──────── Data to examine

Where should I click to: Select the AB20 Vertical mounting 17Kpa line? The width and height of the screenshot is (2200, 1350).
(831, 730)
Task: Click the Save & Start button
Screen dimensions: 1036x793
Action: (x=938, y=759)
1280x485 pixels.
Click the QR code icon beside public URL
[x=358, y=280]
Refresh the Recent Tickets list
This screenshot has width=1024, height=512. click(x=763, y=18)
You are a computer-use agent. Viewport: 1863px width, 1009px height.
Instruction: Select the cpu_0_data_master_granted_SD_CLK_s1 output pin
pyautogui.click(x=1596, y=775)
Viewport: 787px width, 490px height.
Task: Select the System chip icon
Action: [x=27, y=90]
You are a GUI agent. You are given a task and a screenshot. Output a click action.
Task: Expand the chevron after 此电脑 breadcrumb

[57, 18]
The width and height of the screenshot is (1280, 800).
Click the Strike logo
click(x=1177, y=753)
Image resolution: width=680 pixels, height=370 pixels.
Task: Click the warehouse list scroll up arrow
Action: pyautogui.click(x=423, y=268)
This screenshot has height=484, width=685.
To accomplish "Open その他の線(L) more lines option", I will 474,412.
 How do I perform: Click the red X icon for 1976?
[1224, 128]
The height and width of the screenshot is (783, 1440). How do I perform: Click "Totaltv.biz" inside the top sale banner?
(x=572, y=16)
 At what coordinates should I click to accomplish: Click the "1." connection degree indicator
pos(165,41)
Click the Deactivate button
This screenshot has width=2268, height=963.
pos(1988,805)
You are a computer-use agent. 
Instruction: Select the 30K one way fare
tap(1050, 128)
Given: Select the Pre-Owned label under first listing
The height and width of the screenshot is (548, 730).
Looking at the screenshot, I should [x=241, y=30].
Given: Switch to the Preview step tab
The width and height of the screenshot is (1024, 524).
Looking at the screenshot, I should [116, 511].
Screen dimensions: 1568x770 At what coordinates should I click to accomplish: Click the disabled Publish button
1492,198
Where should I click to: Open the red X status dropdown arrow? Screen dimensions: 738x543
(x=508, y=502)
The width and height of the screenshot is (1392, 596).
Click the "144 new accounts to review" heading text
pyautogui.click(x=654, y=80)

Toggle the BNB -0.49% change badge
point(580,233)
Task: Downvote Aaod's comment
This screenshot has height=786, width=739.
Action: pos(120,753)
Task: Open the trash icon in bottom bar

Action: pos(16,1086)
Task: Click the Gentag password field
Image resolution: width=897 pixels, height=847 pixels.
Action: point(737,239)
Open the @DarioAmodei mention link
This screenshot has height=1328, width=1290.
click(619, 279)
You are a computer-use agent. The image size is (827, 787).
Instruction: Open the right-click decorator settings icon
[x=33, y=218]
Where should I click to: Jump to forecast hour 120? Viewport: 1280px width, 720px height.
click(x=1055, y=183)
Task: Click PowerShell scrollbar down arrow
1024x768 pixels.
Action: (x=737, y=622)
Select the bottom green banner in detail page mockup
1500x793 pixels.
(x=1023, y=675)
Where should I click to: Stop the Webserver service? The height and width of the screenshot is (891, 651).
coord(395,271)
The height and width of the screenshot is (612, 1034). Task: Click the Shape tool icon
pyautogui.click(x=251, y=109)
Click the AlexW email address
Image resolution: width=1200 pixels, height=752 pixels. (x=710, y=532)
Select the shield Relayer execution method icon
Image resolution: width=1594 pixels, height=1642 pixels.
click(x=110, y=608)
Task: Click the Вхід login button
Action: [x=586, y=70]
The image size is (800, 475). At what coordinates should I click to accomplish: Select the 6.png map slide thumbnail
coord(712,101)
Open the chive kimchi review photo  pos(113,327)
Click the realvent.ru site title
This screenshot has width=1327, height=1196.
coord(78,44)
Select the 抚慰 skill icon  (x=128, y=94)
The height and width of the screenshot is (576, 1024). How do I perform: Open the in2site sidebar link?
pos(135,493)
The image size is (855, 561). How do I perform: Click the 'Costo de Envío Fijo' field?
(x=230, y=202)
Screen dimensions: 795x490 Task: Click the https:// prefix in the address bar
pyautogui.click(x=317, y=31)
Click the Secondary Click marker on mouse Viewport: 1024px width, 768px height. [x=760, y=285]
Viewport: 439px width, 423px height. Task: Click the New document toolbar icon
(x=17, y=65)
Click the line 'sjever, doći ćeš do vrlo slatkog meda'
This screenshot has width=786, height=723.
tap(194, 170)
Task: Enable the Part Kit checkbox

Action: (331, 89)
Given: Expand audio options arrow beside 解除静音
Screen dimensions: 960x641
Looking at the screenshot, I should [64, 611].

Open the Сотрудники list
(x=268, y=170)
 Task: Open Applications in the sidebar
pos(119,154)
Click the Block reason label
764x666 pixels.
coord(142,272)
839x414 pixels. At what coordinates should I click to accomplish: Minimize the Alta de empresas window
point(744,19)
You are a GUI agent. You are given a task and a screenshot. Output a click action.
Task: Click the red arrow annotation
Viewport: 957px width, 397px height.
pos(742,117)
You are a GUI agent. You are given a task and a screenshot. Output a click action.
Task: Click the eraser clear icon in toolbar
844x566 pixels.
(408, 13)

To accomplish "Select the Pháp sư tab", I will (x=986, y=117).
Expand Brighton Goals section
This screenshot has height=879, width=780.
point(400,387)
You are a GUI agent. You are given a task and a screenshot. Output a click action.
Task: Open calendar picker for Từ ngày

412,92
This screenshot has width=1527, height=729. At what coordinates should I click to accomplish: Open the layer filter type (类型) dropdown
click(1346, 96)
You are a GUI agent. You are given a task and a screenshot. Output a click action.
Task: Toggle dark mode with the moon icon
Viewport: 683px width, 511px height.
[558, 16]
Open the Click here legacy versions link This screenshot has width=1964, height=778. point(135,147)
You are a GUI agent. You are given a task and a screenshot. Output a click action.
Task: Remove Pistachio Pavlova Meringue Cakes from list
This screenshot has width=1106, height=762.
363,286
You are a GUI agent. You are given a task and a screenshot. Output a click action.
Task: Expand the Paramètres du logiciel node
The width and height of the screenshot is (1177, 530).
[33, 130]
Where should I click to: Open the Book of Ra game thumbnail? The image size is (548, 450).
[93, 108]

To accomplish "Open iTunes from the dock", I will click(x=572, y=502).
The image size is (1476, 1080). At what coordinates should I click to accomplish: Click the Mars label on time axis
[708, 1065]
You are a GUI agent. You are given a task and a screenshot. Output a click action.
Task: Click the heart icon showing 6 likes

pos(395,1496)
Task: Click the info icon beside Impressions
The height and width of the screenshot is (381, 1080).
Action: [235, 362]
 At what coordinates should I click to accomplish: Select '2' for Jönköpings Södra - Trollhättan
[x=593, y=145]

────────────────

*What you are asked to do*: Quote every line from the beginning of the entries up to and including the line that contains "1280x485 pixels.".

*Answer to this exercise*:
Where should I click to: Select the AB20 Vertical mounting 17Kpa line? The width and height of the screenshot is (2200, 1350).
(831, 730)
Task: Click the Save & Start button
Screen dimensions: 1036x793
Action: (x=938, y=759)
1280x485 pixels.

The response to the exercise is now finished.